MIAMI, 31 Décembre – Haïti est aujourd’hui l’un des rares pays des Caraïbes à n’avoir pas de relations officielles avec la Chine ; mais c’est aussi le seul où on ne trouve aucune trace de développement économique contrairement aux nations voisines et d’abord la République dominicaine où la Chine a investi massivement aussi ces dernières années alors que en même temps rien n’a changé dans les bonnes relations de Santo Domingo avec l’autre grand pôle économique mondial, les Etats-Unis.
Conclusion : sommes-nous alors les plus bêtes? Ou sont-ce nos dirigeants, politiques autant qu’au niveau économique, qui ne pensent qu’à leurs seuls intérêts et avec bien sûr la complicité aussi du ‘Grand voisin’?
Prenons ce rapport publié en 2015 : ‘Présence de la Chine dans la Caraïbe – par l’Agence Française de Développement (AFD bien connu aussi chez nous).
“Réalisé en partenariat avec l’Institut des Amériques (IdA), ce rapport procède à un croisement des approches géopolitiques et économiques pour évaluer l’ampleur de cette présence chinoise dans une zone historiquement dominée par les États-Unis et l’Europe.
“Les auteurs, dont Carlos Quenan, Éric Dubesset et Antonio Romero, s’appuient sur des données statistiques … pour mesurer les investissements, le commerce, l’aide et les enjeux diplomatiques, en se focalisant sur une quinzaine d’États indépendants.

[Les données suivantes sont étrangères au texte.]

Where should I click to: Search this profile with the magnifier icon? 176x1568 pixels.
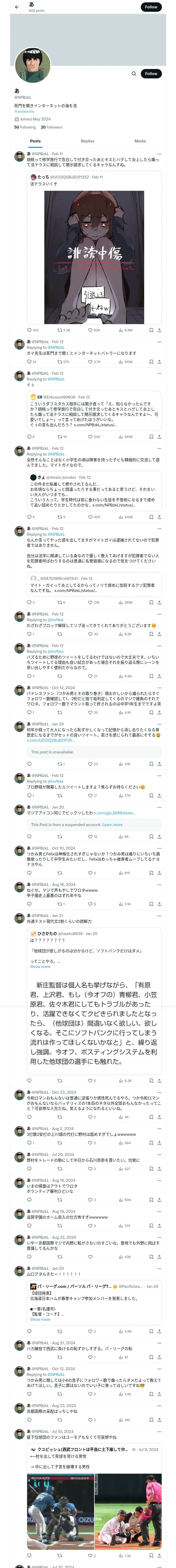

Le document met en lumière une diversification croissante de l’influence chinoise, avec des opportunités de développement mais aussi des risques pour la région !
(P.S. voir aussi texte Contexte historique des relations sino-caribéennes par Mylène Colmar)
« Parmi les chiffres clés, on note une multiplication par 100 des échanges commerciaux entre 1990 et 2008, et des investissements directs étrangers (IDE) chinois quintuplés depuis 2003 … ».
« En juillet 2014, le président Xi Jinping annonce à Brasilia un fonds de 18,02 milliards d’euros pour les infrastructures, assorti de 9,01 milliards d’euros de crédits et 4,505 milliards d’euros pour la coopération régionale, avant de signer 29 accords bilatéraux avec Cuba dans des secteurs comme la finance, les mines et la biotechnologie. »
Mais ici intervient la question diplomatique : Pékin pose comme condition essentielle pour engager des relations avec tout pays la renonciation à la reconnaissance de Taïwan. Haïti comme on sait reconnait Taïwan.
Cependant poursuit le rapport :
« Sur les 15 pays de la Caricom, 9 reconnaissent la République Populaire de Chine contre 5 pour Taïwan ; ainsi avec Cuba et la République dominicaine (celle-ci ayant également renoncé il y a quelques années à Taiwan), le ratio est de 10 contre 6 en faveur de Pékin. Cette rivalité se traduit par des marchandages : dons, prêts bonifiés et investissements y compris pour influencer les voix aux Nations unies.”
Dès lors, poursuivent les experts de l’AFD : les échanges commerciaux ont connu une croissance exponentielle, multipliés par 100 entre 1990 et 2008. Quoique pour l’ensemble de la Caraïbe (hors Cuba qui est pour Pékin un partenaire de longue date), la part de la Chine reste malgré tout modeste (moins de 10 % des échanges) ; de plus les balances sont déficitaires et à l’avantage de Pékin. Les exportations comprennent essentiellement des ressources naturelles (nickel, sucre).